─── Materials provided ───
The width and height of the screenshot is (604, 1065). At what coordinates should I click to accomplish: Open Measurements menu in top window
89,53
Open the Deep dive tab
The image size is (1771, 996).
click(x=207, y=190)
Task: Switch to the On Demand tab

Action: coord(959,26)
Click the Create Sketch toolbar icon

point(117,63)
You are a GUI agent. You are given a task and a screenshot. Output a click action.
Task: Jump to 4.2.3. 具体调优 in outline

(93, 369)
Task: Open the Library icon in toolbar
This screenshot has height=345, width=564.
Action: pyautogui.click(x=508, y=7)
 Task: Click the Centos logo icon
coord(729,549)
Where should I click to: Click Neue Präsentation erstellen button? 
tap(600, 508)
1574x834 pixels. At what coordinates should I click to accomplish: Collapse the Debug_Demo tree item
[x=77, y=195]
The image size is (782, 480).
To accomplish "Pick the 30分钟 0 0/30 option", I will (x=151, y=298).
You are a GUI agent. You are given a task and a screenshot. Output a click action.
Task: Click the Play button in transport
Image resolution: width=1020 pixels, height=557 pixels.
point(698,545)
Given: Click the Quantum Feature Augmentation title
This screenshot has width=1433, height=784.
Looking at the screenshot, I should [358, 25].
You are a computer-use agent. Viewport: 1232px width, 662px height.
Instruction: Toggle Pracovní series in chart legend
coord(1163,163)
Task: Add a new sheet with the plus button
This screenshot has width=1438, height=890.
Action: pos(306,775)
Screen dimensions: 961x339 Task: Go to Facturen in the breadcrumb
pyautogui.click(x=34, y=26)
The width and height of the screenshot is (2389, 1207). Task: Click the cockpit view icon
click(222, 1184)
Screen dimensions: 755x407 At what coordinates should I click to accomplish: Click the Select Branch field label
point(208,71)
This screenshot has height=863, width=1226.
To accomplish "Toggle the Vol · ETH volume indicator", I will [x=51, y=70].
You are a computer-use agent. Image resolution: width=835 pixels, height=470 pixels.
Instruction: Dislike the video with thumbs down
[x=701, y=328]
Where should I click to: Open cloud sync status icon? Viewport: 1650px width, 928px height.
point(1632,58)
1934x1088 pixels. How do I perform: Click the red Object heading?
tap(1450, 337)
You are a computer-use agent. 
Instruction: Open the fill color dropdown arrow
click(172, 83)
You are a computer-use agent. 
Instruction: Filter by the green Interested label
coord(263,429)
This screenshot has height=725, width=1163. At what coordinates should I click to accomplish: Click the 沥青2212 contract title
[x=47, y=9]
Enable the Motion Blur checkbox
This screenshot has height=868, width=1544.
───
**Assigned task:** Lines holding "computer": copy each one from the records above.

**Exercise result:**
You are a computer-use agent. Viewport: 1232px width, 662px height.
You are a computer-use agent. Image resolution: width=835 pixels, height=470 pixels.
You are a computer-use agent. 
You are a computer-use agent. 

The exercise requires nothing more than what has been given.